Pete designed the site and then put the materials and photos in the requested categories. Once in a while I looked over his shoulder and told him what a good job he was doing. He also edited everything I’d given him. Pete figures heavily in my essays, and for this reason, I presumed that he’d call me on salient details. But he instead let things be because a long time ago he figured out that his job as a character is to show readers the path of Alys’s thinking.

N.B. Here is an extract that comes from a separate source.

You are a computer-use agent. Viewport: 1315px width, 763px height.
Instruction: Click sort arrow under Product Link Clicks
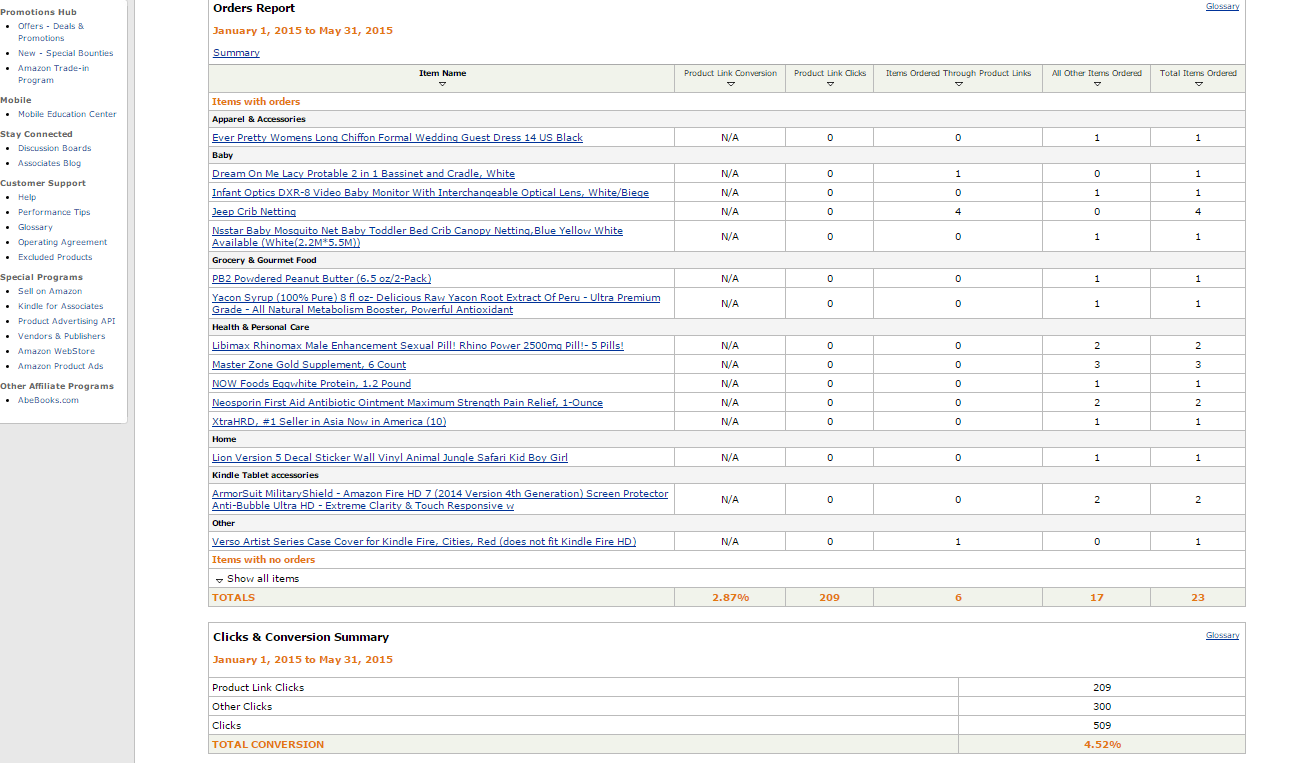tap(830, 85)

The other night I decided to show how I appreciative I was of his efforts by sitting next to him and watching him work. Everything looked good, better than good. But my eyes glazed over when he began explaining HTML to me. There, before me, was coding of some kind. Coding looked to me to be a very exacting process. After a few minutes of this, my eyes glazed over. Web design, like gardening, isn’t something that I’m interested in doing. For reasons unbeknownst to me, I just don’t have the patience. I most enjoy being in the thick of attempting to solve a writing-related problem.

The site is done for now, although I’ll keep adding things to it. A few years back, I experienced the supreme irony, when Pete handed me a New Yorker article that had been written by Malcolm Gladwell. In “Outliers,” Gladwell posits that there are some who work inductively, figuring out things as they go along. Furthermore, these individual’s work materializes in their later years. Malcolm further suggests that these artists have patrons who provide them with moral and economic support. I’m one such person, and as such, I have often had to remind myself that one should never take their patron’s patronage for granted. Patrons have no guarantee that there will be any return on the investment. The belief that artist’s work will someday speak for itself is what sustains them in times of artistic duress.

In the meantime, papers litter the desk and floor, banana peels hang onto the edge of the waste basket, and books pile up on the windowsill. As I look around, I am keenly aware that once this site is up, everyone in the world is going to know that Pete’s the one who does most of the cleaning around here.